OCR pipelines beat vision LLMs on long document QA in new benchmark
The latest benchmark reveals that a classic OCR pipeline not only beats vision-capable LLMs on accuracy for dense document QA but also does so at a lower cost—a counterintuitive result in an era obsessed with end-to-end multimodality.
A detailed benchmark pitting vision-capable LLMs (the 'attach PDF and let the model read it' approach) against traditional OCR-based pipelines for long-document question answering has revealed surprising results. Using 30 image-heavy PDFs from the MMLongBench-Doc dataset (171 total questions) and Claude Sonnet 4.5 as the LLM backend, the test compared six configurations. The top performer was LlamaCloud premium with full-context extraction, achieving 59.6% accuracy at $0.1885 per query, closely followed by Azure premium at 58.5% ($0.2051). In stark contrast, the native PDF vision LLM arm—where the model directly processes the PDF as images—came fifth out of six with only 52.0% accuracy and was the most expensive at $0.2552 per query. Even the cheaper OCR arms (Azure basic at 54.4% for $0.1062, Agentic RAG at 53.2% for $0.0827) outperformed the vision approach on both cost and accuracy.

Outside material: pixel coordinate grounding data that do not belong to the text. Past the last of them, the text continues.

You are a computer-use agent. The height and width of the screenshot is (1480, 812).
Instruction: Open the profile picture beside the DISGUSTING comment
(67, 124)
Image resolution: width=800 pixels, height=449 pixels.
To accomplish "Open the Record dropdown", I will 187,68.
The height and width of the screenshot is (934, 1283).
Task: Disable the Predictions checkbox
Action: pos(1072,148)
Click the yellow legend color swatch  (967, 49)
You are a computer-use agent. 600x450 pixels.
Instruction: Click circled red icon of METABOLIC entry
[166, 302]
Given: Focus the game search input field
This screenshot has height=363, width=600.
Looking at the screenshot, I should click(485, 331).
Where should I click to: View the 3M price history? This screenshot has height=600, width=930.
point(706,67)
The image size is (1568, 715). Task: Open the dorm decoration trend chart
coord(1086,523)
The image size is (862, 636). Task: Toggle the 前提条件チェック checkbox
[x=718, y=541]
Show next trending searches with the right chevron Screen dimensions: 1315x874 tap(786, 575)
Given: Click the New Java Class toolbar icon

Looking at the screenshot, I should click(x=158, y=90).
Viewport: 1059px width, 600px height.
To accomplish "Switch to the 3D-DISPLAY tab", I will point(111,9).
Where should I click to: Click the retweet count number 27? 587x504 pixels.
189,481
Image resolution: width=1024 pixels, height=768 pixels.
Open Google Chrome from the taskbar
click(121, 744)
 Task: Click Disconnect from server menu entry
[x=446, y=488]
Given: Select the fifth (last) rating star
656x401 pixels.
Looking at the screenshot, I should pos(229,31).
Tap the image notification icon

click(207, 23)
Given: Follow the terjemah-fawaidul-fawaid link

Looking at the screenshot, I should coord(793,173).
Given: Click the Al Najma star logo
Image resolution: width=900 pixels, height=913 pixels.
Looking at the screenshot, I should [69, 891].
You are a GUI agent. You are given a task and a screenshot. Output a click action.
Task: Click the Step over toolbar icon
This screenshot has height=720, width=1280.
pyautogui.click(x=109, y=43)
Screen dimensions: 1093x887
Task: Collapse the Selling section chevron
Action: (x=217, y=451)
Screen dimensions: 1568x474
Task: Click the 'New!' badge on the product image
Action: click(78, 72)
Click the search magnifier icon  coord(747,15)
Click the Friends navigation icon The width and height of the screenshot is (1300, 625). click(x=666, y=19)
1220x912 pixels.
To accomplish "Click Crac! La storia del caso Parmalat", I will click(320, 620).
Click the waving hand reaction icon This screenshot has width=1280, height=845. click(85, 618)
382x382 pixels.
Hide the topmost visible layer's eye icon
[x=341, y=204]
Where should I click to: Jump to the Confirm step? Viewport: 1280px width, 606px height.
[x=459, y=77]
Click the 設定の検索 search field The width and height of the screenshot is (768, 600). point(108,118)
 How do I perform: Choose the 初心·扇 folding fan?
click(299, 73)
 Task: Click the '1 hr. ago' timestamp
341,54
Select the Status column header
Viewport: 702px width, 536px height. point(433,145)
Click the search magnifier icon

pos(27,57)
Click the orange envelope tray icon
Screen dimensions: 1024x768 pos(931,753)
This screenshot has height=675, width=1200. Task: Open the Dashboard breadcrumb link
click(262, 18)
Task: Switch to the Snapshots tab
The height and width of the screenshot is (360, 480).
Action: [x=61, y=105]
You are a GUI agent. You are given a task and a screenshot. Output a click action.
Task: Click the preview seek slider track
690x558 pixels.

The vision LLM also suffered from a 7% intrinsic failure rate tied to PDF file size, with 12 queries (out of 27 first-pass failures) remaining permanently broken after five exponential backoff retries. These failures were concentrated in two specific PDFs with predictable transport-layer issues. OCR-based arms had a 0% failure rate after retries. Notably, the vision model particularly struggled on chart-heavy and table-heavy pages—precisely the domain where proponents claim 'vision LLMs make OCR obsolete.' However, the benchmark author cautions that the sample (30 docs) is small; only 3 of 15 head-to-head gaps passed McNemar's pairwise test at α=0.05. The vision-versus-OCR finding does survive statistical scrutiny. The full writeup with methodology and data is available at surfsense.com.
- OCR pipelines (e.g., LlamaCloud) achieved 59.6% accuracy vs. 52.0% for a vision LLM on MMLongBench-Doc, with 7% fewer failures due to file‑size limits.
- Cost savings are substantial: $0.19 per query for OCR vs. $0.26 for the vision LLM—a 26% reduction that scales to millions of documents per month.
- Hybrid OCR+LLM architectures remain the most reliable approach for enterprise document QA until multimodal models solve long‑context and truncation issues.
Why It Matters
Document AI’s future is hybrid: traditional OCR pipelines will complement, not be replaced by, vision LLMs for structured PDF understanding.